From Lewis Hamilton to Kevin Pietersen – who’s the worst team player?

And why Jonny Wilkinson may be the best

31 May 2014

9:00 AM

31 May 2014

9:00 AM

Ah teamwork! There’s no me in team, as David Brent used to observe sagely, but there are often plenty of cocks, as he didn’t. And really, you get to thinking, Lewis Hamilton ought to start sorting himself out. He whines and moans just a tad too much. Watching Lewis and Mercedes team-mate Nico Rosberg on the podium at Monaco, it was impossible to imagine how one human being could ignore another in so many ways in such a confined space. Max Mosley and the editor of the News of the World in the ante-room at the Pearly Gates couldn’t run them close.

Lewis has an alarming habit of not getting along with people, which can’t be good for his prospects. But there’s always a bright side for him, and it’s always in the sublime shape of Nicole Scherzinger, who was instructed to look after Lewis, to take him in hand so to speak, after the turmoils of the Grand Prix, back in their Monaco apartment, rather than go to the royal reception with Prince Albert, which doesn’t sound like much of a do compared to an evening with Nicole. Anyway, Lewis lucked into his only world title many years ago, and time’s beginning to run out. Let’s hope Niki Lauda can sort him out.

* SUPPLIED DATA *
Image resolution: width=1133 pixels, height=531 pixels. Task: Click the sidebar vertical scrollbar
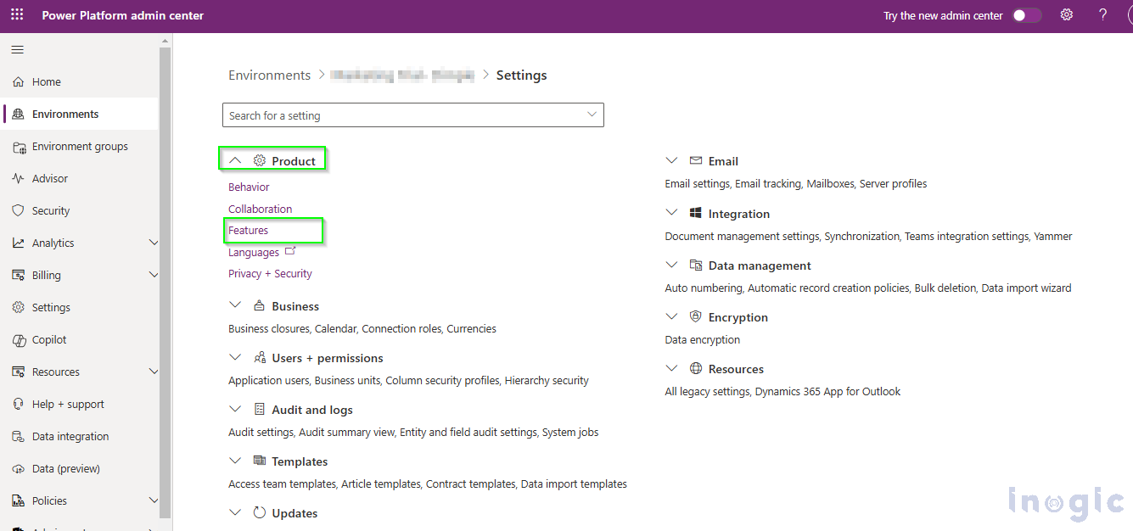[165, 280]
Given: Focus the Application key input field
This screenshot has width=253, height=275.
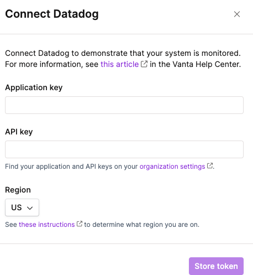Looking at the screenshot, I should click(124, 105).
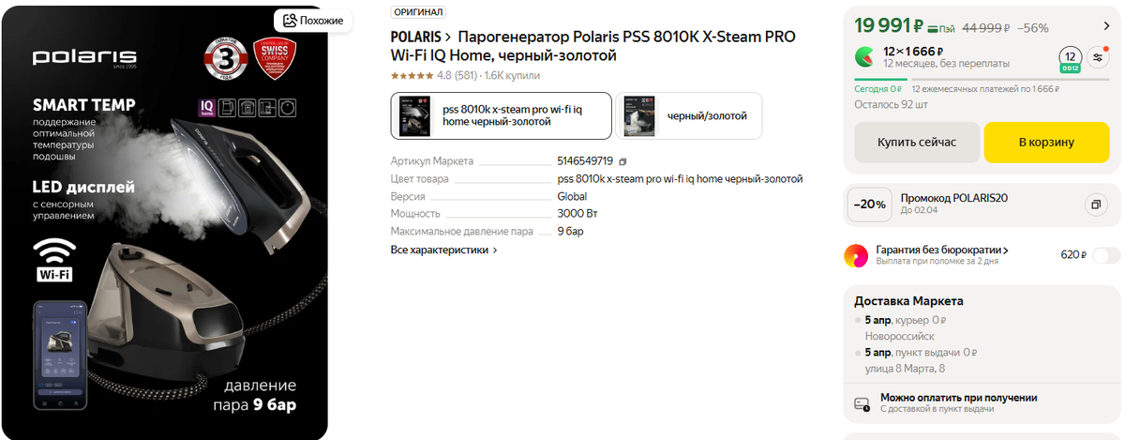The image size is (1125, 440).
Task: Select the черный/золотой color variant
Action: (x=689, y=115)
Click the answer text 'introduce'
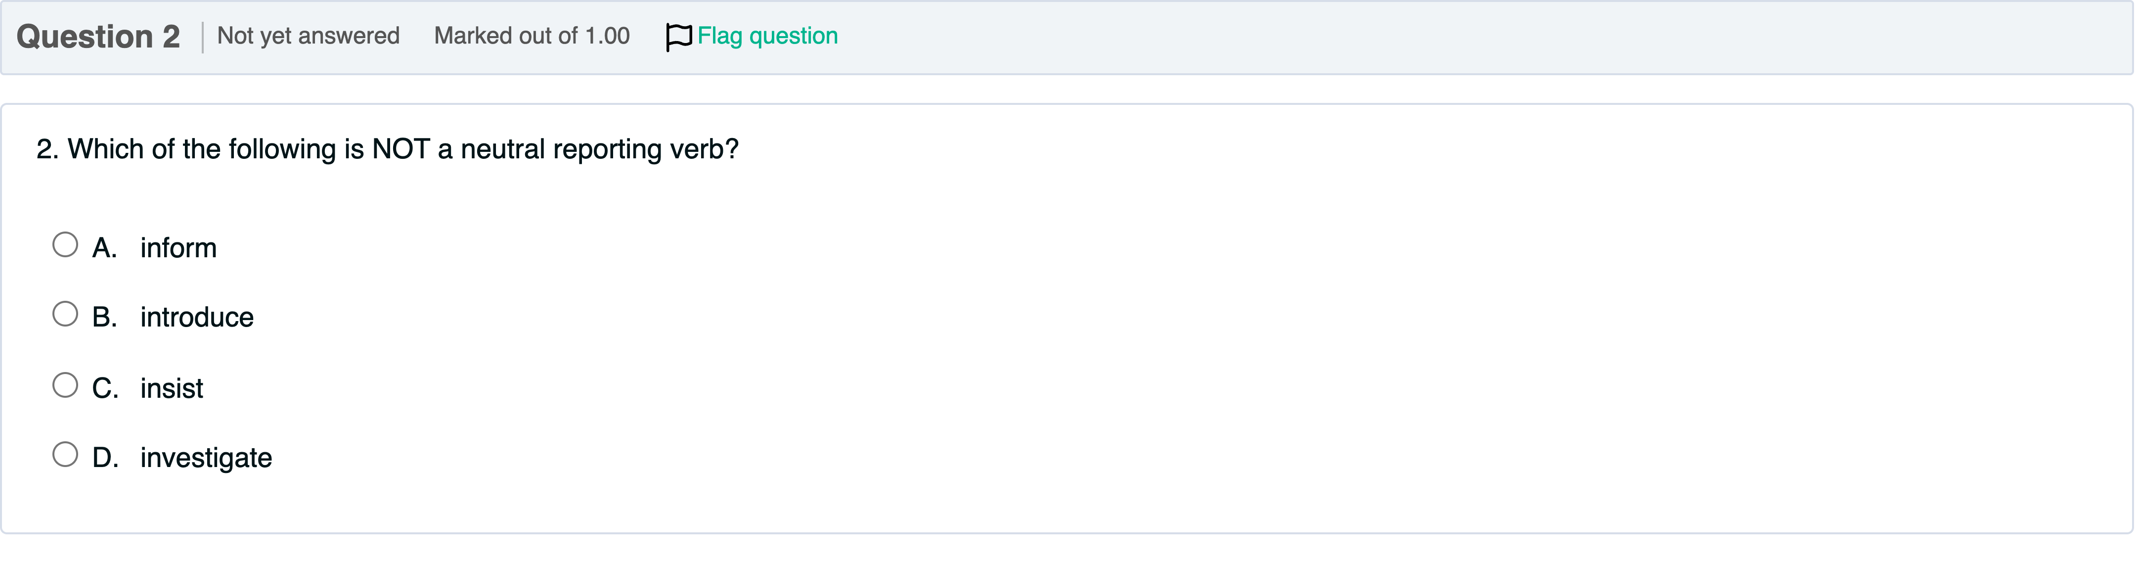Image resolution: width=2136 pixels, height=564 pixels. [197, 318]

* BRIEF *
Carry on the column about sport's worst team players, starting right after its final sentence about Niki Lauda.

* ANSWER TO THIS TASK *
The one and only Jonny Wilkinson is every bit as driven and competitive as Lewis but has remorselessly failed to act like a prick. Ever. In fact, he’s becoming a secular saint. He is fabulously bonkers and Buddhist and his refusal to talk about himself at the expense of the team is almost exhausting. The force of his smile as he was held aloft by his Toulon team-mates with the Heineken Cup would have made a dead man weep. This was the power and beauty of great sport at its purest. Jonny is retiring, of course, at just 35, which seems slightly batty as he would get into any team in the world. He’s played twice against England’s first choice No. 10 Owen Farrell in the last 12 months and made him look distinctly ordinary.

Perhaps the best-known cricketer who couldn’t get on with anybody is Kevin Pietersen. The England cricket chief Paul Downton laid into KP over his behaviour at the Sydney Test this year, saying he looked ‘disinterested’ (wrong word Paul, but we know what you mean). I can remember sitting at the Vauxhall End watching KP at the Oval against South Africa in 2012, and it was the same. While South Africa amassed some immense total, KP stood detached from all the action, waving at people in the stands, hopping into the crowds to sip water, sign autographs or pose for pictures. Talented, yes, but a team player? Come off it. So when England are shut out for 99 by Sri Lanka, don’t carp on about KP. His form with the Delhi Daredevils is lamentable, and the team have barely won a match under his leadership.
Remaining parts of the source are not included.